The second pillar of the concert on October 20th is Midwinter Songs, written in 1980 by an extremely popular and prolific American composer Morten Lauridsen (born 1943). The songs are musical settings of five poems by an English writer Robert Graves (1895-1985), who use allusions to winter to express Graves’ romantic feelings towards his lover and his second wife. The composer achieves a “lush, beautiful, calm sound with a lot of innovation and experimentation,” said Laabs.

“Lauridsen’s music is typically characterized by rapturous contemplation,” he wrote Steve Schwartz for Classical Net.
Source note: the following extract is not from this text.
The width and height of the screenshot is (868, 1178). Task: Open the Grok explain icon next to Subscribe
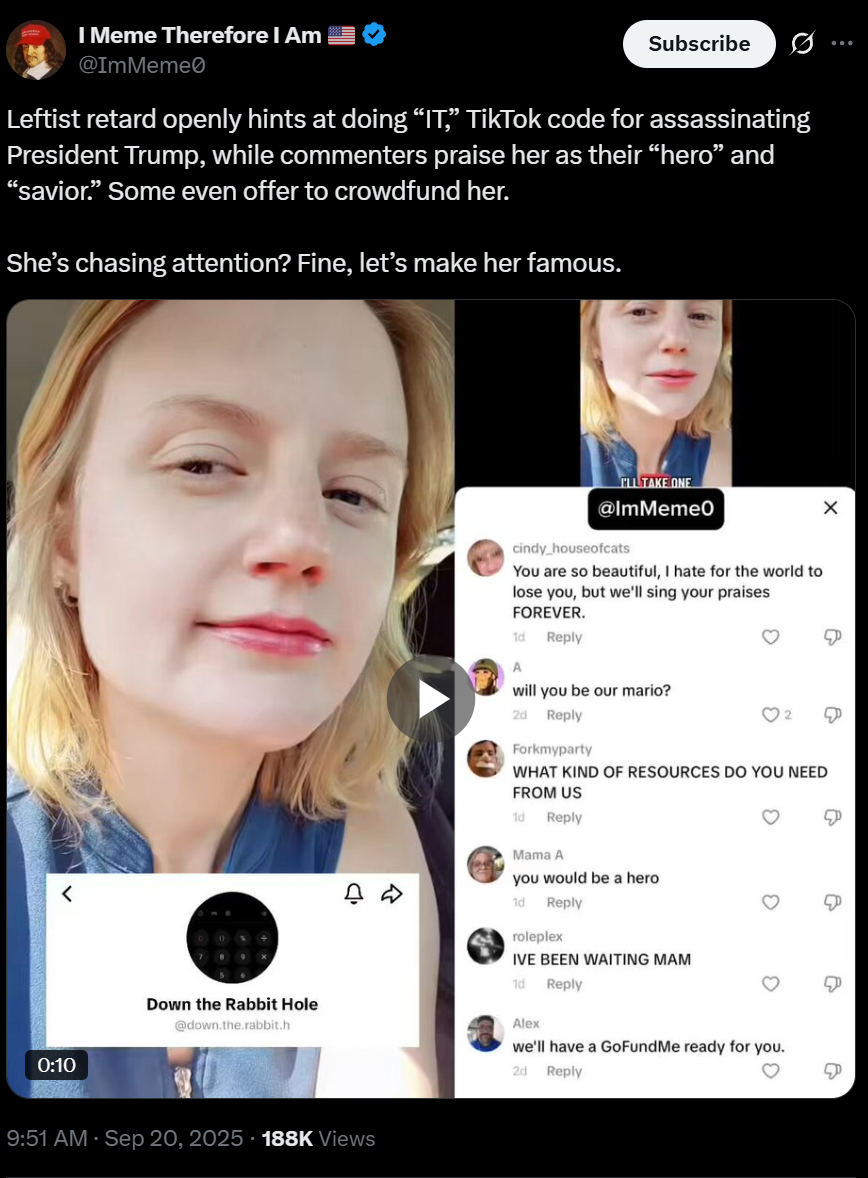click(802, 44)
However, “Midwinter Songs” conveys something more disturbed and agitated…. [T]His poems are about love, sex and death.”

For American choral composers Jake Runestad (born 1986): “Finding the text is the longest part of my work [composing] Proceedings.” I hope to embody the personality of the Wisconsin-raised conservationist and naturalist John MuirRunestad searched the Sierra Club’s web archive for Muir’s writings and discovered fragments that form the text for Come to the Woods. As the singers proclaim, “Another glorious day, the air as delicious to the lungs as nectar to the tongue,” Muir frolicks along forest paths and climbs a tree to watch a storm. Piano interludes suggest Muir’s ruminations and daydreams. At the end of the day: “Come to the forest,” Muir invites, “because here there is peace.”

The Bel Canto Chorus will perform Voices of the Earth on Sunday, Oct. 20, at St. Sebastian Catholic Church, 5400 W. Washington Blvd., at 3 p.m. Tickets with discounts for students and seniors are available on Bel Canto’s website, which also provides helpful insight into the program.